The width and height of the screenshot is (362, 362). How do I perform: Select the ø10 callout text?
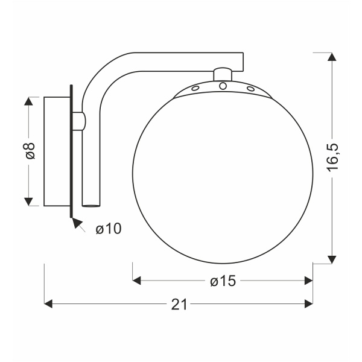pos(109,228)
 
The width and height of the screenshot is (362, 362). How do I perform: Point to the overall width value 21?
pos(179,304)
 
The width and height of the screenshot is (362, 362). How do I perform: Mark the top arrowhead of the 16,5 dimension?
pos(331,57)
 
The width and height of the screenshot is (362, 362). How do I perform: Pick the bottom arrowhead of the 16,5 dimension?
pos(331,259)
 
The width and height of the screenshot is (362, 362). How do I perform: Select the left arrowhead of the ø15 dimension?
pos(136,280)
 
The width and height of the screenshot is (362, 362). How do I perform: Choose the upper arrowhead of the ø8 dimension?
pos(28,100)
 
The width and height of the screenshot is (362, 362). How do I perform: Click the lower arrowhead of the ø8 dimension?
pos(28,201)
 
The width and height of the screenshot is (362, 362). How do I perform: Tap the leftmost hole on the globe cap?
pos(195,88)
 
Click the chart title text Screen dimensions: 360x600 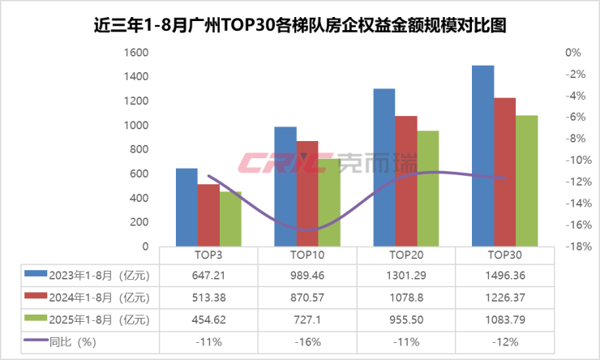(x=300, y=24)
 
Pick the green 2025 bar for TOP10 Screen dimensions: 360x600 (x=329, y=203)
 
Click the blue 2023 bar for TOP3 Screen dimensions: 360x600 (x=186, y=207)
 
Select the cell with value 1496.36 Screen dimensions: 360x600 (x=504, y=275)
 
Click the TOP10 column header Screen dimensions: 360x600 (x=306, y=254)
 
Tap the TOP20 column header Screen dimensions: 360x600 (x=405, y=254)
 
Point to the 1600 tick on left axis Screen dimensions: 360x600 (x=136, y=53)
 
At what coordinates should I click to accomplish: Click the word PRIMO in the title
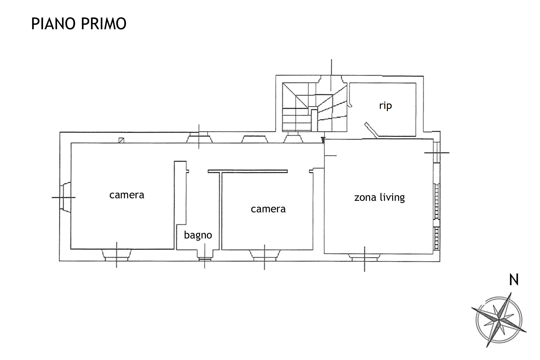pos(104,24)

* * *

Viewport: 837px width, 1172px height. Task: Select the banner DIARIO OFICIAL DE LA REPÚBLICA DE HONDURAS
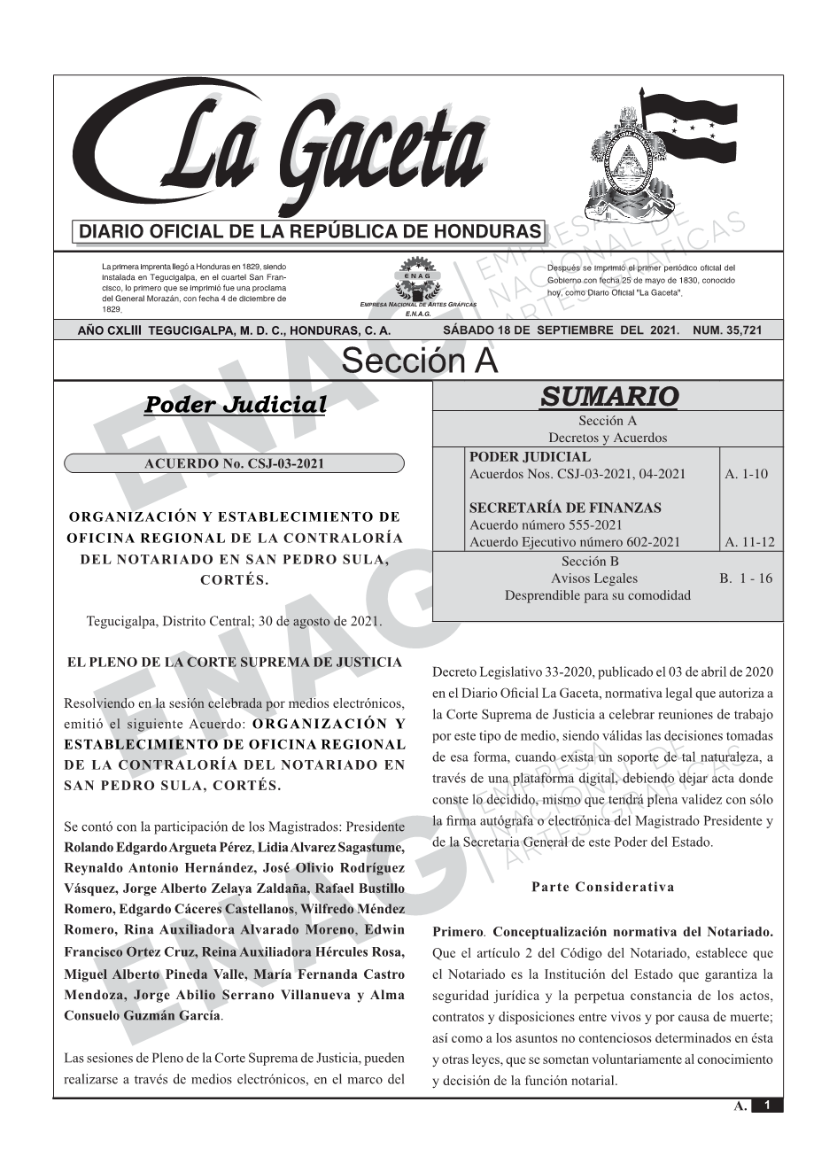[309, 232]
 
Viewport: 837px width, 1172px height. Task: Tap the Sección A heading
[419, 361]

→ **Challenge**:
Rewrite the rows starting at the line with "Click the TOP10" and ending at the line with "pos(104,24)", swapping "column header" for "column heading" and keeping everything else unchanged. Leave out the pictures.

→ **Answer in full**:
Click the TOP10 column heading Screen dimensions: 360x600 (x=306, y=254)
 
Tap the TOP20 column heading Screen dimensions: 360x600 (x=405, y=254)
 
Point to the 1600 tick on left axis Screen dimensions: 360x600 (x=136, y=53)
 
At what coordinates should I click to accomplish: Click the word PRIMO in the title
pos(104,24)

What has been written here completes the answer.